書記の二人の男性の先輩は、伊藤を(たしな)めてくれるし、せりかの事も椎名さんと呼んで適度な距離を置いてくれる。多分、これ以上恐がらせたら可哀想だし、本当に逃げられると思っているらしい。


会計の女性も、若宮の親友で、なかなかオトコマエな人で、たまに伊藤に対して蹴りまで入れてくれる。お姉さん達二人にこんなに守られているんだから、本当に大丈夫だから、先輩に暴言吐くのやめようね!って言いたいのだけど、皆にコミ二ケーションの一環だから橘を止めなくてもいいと言われている所を見ると、どうやら、皆も面白く思っているに違いない。なんだかこういう種類の人間が生徒会をやっていくものなのかなぁと思ってしまうが、会長、副会長が友達を連れて来たのだから、類友なのだと答えは直ぐにでた。



そんな穏やかな日常の中で事件が起きた。前に遊びにいった時、玲人と真綾が撮られた写真が、ファッション誌に載ってしまったのだ。


何組かのカップルにインタビューとファッションチェックをする内容なのだが、玲人と真綾をメインに配置したページは他の小さく載っている人達とは格段に違う扱いだった。
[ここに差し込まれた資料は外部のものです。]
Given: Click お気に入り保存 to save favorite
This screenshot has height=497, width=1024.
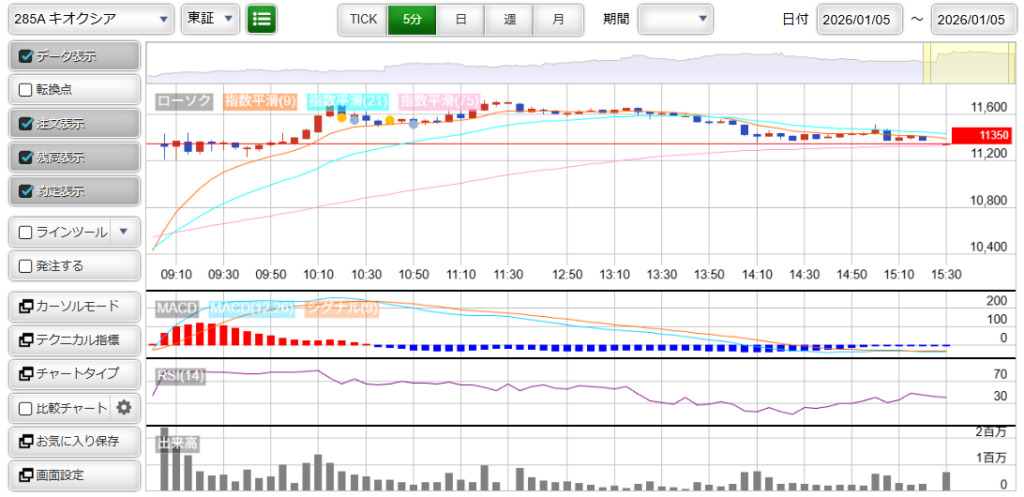Looking at the screenshot, I should [72, 441].
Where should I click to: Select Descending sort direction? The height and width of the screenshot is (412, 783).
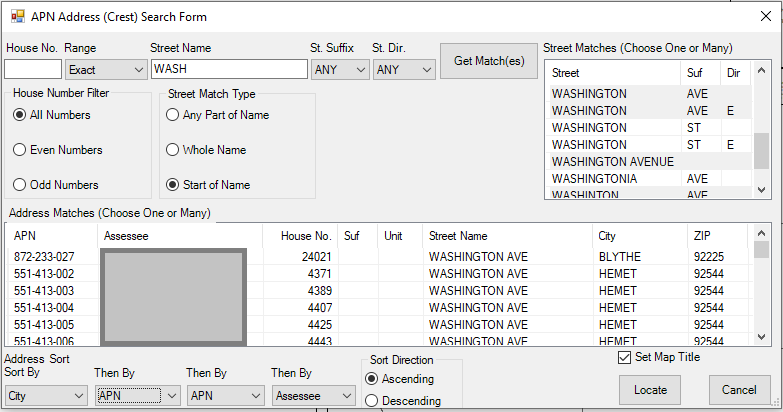click(x=373, y=401)
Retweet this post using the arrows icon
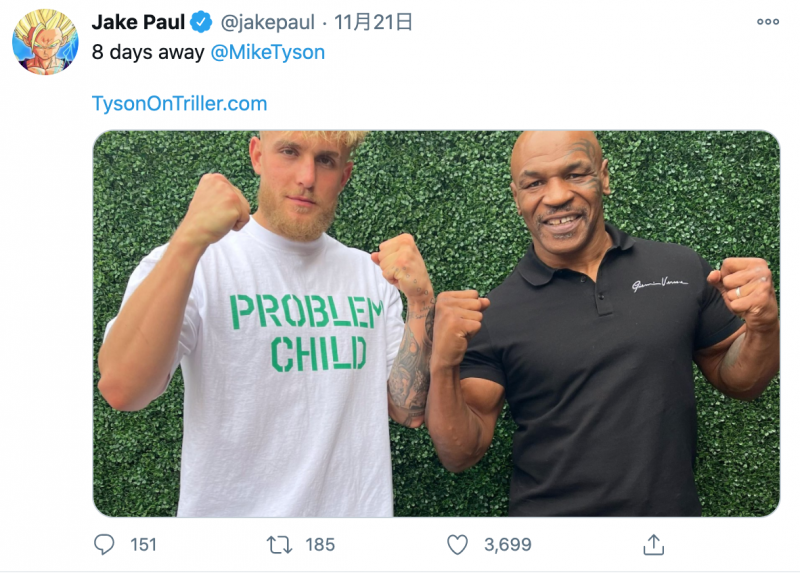800x573 pixels. tap(278, 544)
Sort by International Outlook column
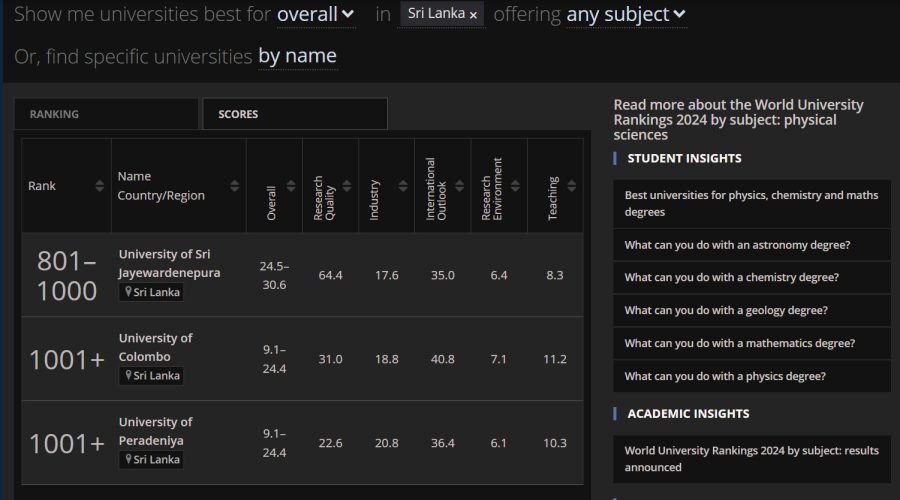Viewport: 900px width, 500px height. click(x=458, y=186)
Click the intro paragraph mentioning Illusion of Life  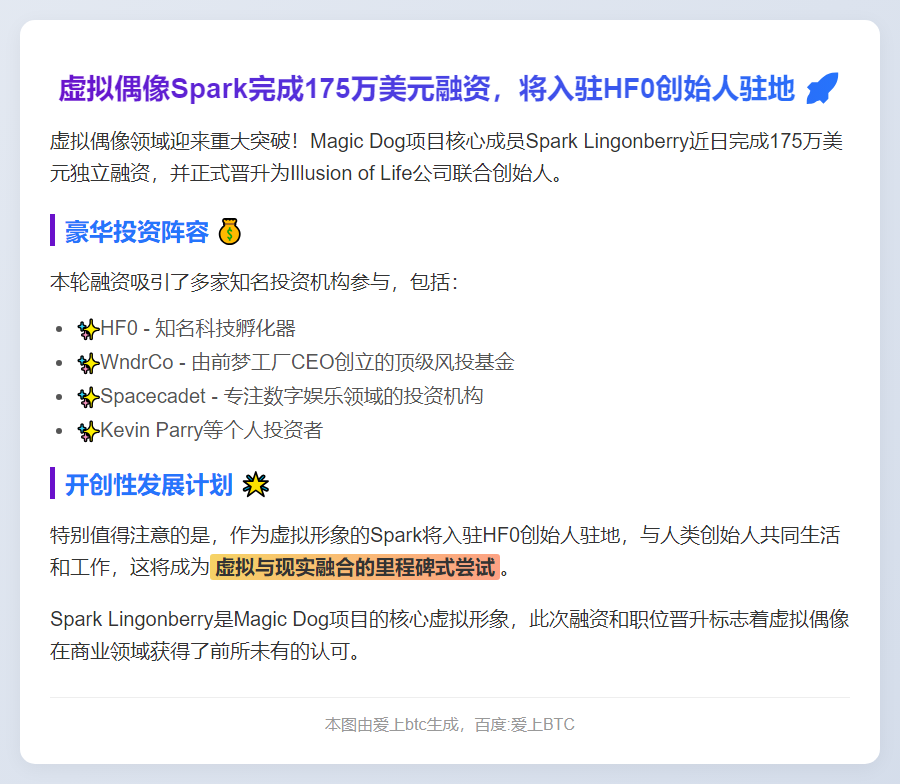(x=449, y=156)
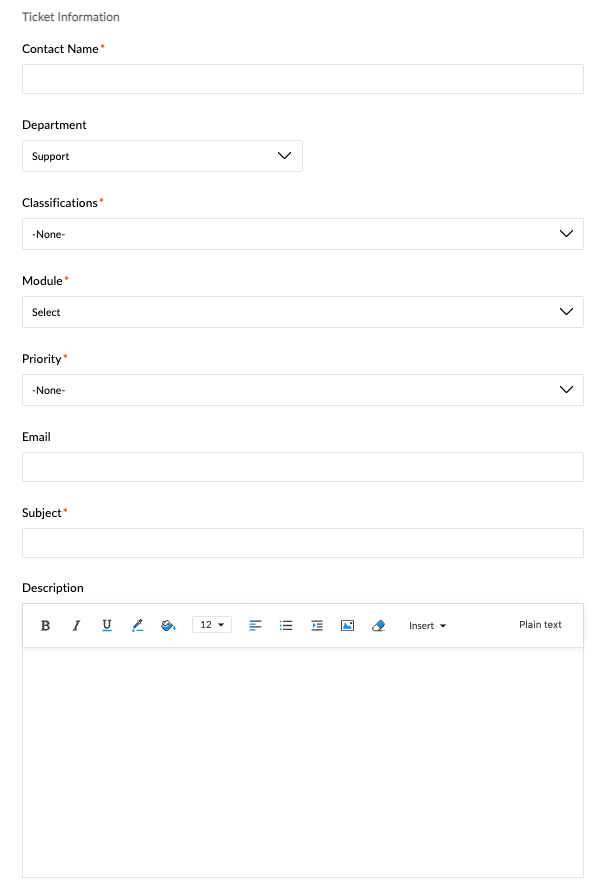Open the Module Select dropdown
The width and height of the screenshot is (604, 891).
[303, 311]
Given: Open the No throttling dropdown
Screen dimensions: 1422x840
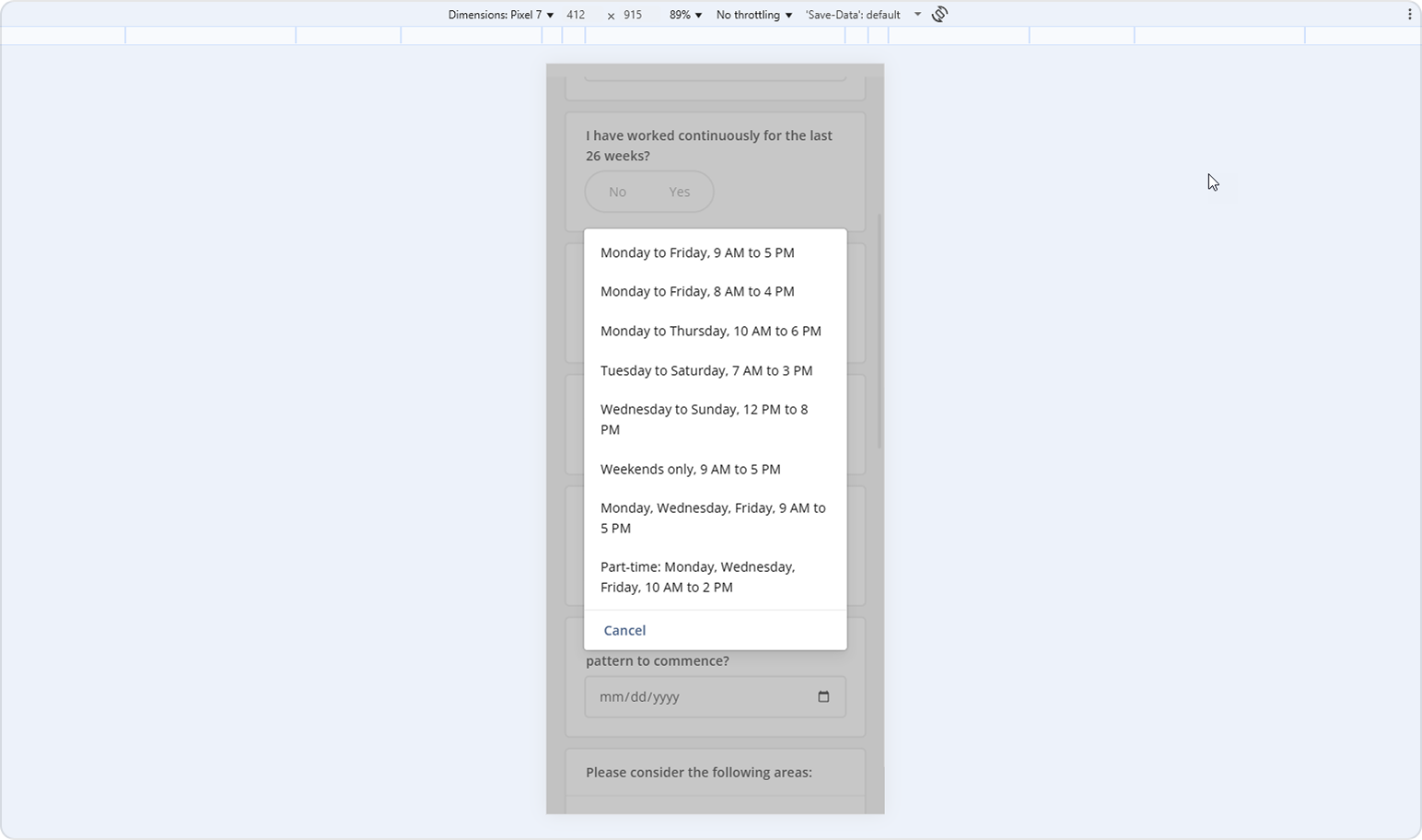Looking at the screenshot, I should pyautogui.click(x=752, y=14).
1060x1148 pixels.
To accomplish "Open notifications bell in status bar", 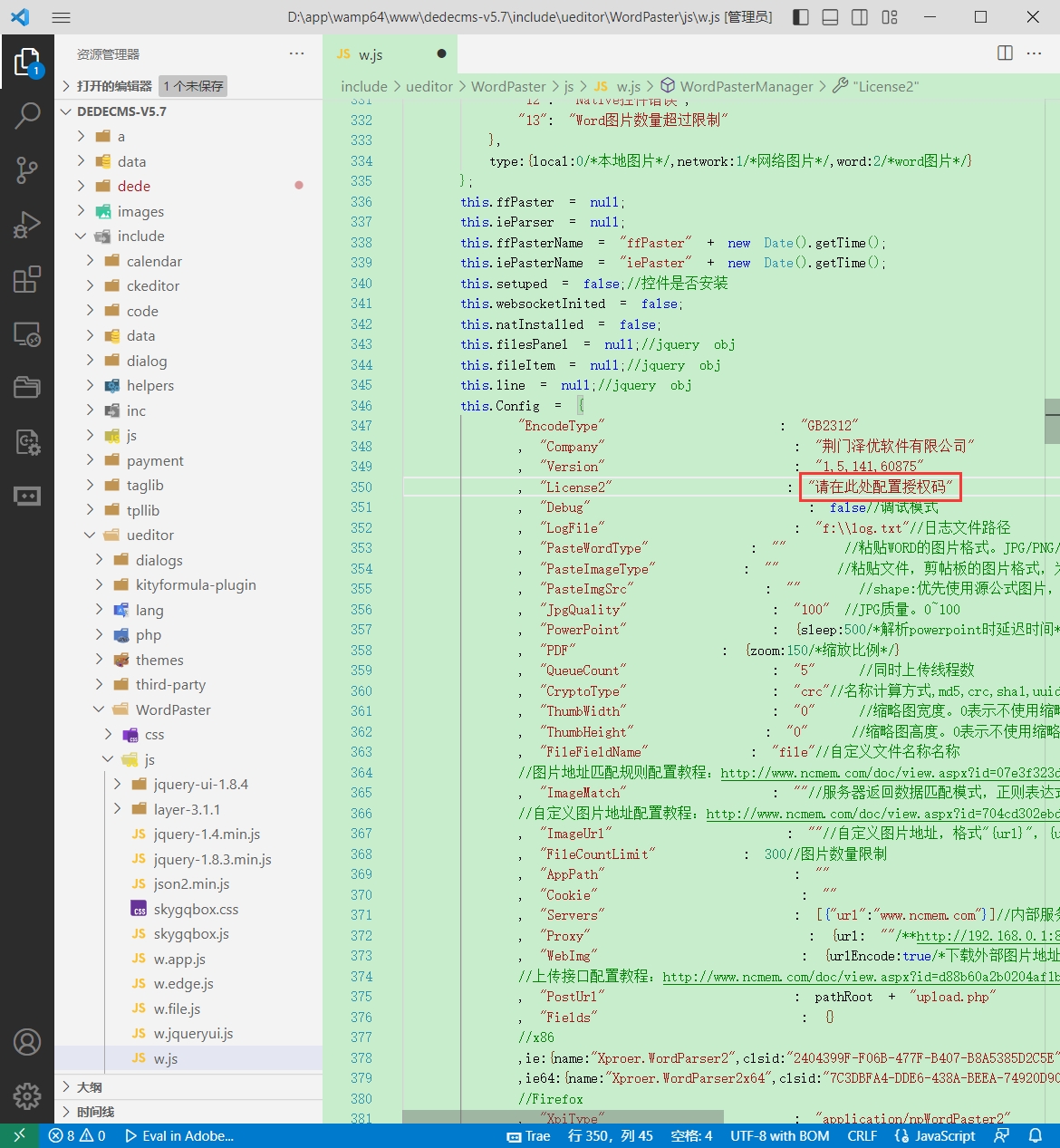I will [x=1036, y=1135].
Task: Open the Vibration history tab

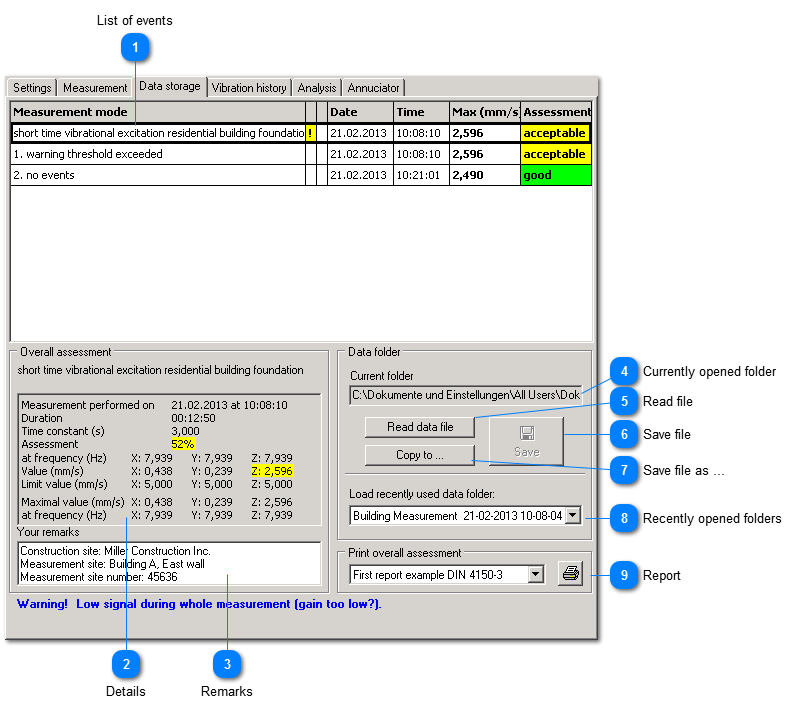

見出しには『ナチュラル系イケメン彼氏に姫系彼女、初めてのデート』とある。ナチュラル系って何!?と思うが、あまり飾らずにすっきりした着やすいものを好む玲人のファッションの事だと思うが明らかに美化しすぎだろう。姫系もあの日、ピアノのレッスンの後、着替える時間が無くて仕方無く、していた格好で本人は普段はあっさりした服を好んできているのに、この雑誌を見ると真綾にあやかってゴスロリ&姫系特集も組まれていた。


これでは反響が大きいのも当然と言えた。玲人と真綾を知らない人達まで一組の扉のところに来て雑誌を片手に見物者で一杯だった。


中には、玲人のファンの子達が、皆で雑誌を握りしめながら泣いていて、泣いている友達を慰める子まで付いて来て真綾を睨みつけていた。此処までわざわざ泣く為に来なくても良いのでは?とハテナで一杯な光景だが、真綾に危害を及ぼさないか心配になった。


騒ぎが大きくなった為、担任に生活指導室に来るように二人が呼びだされて事情を聞かれる事になってしまった。普通だったら、こんな事では呼び出しは喰らわない筈だが、騒ぎが大きいので、周りを黙らすために、二人を教室から隔離したかったようだが、まるで悪い事でもしたかの様に皆の目に映ってしまわないか気になった。